§ **RAW DATA**
• • • • •

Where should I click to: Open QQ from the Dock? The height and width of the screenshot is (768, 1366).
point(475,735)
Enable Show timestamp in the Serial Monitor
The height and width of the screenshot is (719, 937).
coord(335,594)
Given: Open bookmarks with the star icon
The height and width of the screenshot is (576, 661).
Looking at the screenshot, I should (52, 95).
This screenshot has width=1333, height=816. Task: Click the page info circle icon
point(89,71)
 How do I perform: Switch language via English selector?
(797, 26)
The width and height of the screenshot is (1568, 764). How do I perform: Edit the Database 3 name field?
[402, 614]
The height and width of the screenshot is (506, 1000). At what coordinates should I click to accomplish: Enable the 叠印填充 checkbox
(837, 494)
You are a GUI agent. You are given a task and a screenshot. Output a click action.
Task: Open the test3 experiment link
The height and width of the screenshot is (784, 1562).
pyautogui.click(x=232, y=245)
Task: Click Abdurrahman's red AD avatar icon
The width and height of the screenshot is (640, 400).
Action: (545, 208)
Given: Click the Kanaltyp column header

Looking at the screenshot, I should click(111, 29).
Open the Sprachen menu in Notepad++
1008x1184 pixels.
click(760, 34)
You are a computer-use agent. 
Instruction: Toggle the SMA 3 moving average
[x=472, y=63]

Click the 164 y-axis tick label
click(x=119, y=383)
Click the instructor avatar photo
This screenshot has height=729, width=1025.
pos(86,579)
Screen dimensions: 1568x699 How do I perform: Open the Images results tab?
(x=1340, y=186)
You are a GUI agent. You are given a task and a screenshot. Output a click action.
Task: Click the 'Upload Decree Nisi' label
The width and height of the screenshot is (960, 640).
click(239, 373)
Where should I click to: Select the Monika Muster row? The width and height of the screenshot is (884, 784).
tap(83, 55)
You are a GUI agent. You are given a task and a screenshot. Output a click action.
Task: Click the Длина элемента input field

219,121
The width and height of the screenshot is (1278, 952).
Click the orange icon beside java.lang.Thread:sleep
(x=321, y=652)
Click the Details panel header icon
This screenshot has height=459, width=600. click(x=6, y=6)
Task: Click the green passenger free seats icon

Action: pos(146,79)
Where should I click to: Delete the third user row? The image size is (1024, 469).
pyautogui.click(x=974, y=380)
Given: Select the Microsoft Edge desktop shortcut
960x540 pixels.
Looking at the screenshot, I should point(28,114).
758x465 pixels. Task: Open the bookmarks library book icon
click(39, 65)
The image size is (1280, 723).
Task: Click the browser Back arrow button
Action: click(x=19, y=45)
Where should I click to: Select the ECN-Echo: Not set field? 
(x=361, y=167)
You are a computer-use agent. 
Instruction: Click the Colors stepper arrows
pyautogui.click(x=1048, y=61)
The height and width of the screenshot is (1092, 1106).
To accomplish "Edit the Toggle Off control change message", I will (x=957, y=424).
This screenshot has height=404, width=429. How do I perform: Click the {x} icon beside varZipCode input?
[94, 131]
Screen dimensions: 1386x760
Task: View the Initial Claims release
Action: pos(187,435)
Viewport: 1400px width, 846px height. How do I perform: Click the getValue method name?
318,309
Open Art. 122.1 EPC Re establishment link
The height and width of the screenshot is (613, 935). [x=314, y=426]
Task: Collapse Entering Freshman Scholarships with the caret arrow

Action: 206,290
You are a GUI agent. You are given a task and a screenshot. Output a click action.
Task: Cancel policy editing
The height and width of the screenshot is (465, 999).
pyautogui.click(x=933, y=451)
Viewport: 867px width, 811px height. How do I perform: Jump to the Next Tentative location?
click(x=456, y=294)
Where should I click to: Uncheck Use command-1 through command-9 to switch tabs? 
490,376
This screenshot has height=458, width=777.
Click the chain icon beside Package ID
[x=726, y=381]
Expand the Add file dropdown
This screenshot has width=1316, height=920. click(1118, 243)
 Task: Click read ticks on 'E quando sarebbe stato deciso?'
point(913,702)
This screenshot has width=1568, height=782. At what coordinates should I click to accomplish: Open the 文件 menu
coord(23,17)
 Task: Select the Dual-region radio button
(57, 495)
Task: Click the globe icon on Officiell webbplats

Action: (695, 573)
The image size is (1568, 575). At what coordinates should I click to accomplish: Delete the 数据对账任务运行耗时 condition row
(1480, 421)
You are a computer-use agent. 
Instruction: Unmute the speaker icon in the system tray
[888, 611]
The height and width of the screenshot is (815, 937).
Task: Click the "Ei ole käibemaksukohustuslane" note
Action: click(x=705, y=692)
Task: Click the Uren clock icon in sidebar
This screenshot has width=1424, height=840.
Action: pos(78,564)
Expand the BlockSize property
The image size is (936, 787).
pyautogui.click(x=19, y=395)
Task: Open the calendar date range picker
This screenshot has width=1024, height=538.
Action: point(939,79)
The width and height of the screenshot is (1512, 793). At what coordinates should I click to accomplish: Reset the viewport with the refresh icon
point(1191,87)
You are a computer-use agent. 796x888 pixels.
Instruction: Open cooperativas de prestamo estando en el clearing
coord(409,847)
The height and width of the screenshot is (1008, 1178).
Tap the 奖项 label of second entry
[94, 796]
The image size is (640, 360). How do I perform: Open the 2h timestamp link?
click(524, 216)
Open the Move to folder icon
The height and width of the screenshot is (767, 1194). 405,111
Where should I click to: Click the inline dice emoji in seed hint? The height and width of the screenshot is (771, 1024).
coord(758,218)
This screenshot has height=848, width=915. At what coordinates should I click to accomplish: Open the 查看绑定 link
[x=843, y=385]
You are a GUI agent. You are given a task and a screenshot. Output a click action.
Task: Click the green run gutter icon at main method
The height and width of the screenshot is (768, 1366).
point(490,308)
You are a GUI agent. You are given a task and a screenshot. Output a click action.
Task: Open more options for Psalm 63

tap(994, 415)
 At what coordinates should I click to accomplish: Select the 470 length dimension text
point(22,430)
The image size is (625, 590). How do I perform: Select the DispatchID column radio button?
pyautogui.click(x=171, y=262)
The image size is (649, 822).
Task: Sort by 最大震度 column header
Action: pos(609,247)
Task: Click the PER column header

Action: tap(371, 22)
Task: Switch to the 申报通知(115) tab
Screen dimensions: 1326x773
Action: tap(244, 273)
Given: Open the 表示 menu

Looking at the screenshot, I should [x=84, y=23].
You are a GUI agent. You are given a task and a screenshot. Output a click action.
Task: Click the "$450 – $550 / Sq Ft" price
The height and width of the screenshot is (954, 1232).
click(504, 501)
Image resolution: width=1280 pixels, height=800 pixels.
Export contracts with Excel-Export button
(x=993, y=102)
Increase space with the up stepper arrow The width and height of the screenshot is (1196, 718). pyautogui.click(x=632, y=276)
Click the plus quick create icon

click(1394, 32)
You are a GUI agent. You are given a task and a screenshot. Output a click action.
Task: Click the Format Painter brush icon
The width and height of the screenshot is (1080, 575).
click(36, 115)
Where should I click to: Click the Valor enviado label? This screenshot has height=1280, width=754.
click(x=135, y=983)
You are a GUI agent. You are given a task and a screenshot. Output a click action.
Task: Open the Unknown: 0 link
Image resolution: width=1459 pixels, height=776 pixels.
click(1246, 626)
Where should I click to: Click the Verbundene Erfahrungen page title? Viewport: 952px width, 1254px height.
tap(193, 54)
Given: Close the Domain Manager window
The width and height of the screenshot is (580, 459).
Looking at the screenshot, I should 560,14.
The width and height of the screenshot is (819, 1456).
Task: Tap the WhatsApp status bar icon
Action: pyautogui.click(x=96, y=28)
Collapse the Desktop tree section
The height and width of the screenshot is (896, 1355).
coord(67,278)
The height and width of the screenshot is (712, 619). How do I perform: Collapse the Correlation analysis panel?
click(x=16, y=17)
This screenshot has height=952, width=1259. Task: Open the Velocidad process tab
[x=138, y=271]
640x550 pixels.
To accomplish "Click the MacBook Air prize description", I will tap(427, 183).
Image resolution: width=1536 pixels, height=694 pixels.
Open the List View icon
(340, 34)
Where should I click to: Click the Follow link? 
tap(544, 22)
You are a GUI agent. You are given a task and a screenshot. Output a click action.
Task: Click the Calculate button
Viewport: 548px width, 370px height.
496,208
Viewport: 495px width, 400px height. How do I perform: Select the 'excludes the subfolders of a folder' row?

• • • • •

§ **INSTRUCTIONS TO FOLLOW**
Each line above that includes the word "will" is to be copied.

§ **YOUR RESPONSE**
To accomplish "Edit the Toggle Off control change message", I will (x=957, y=424).
To accomplish "Click the MacBook Air prize description", I will tap(427, 183).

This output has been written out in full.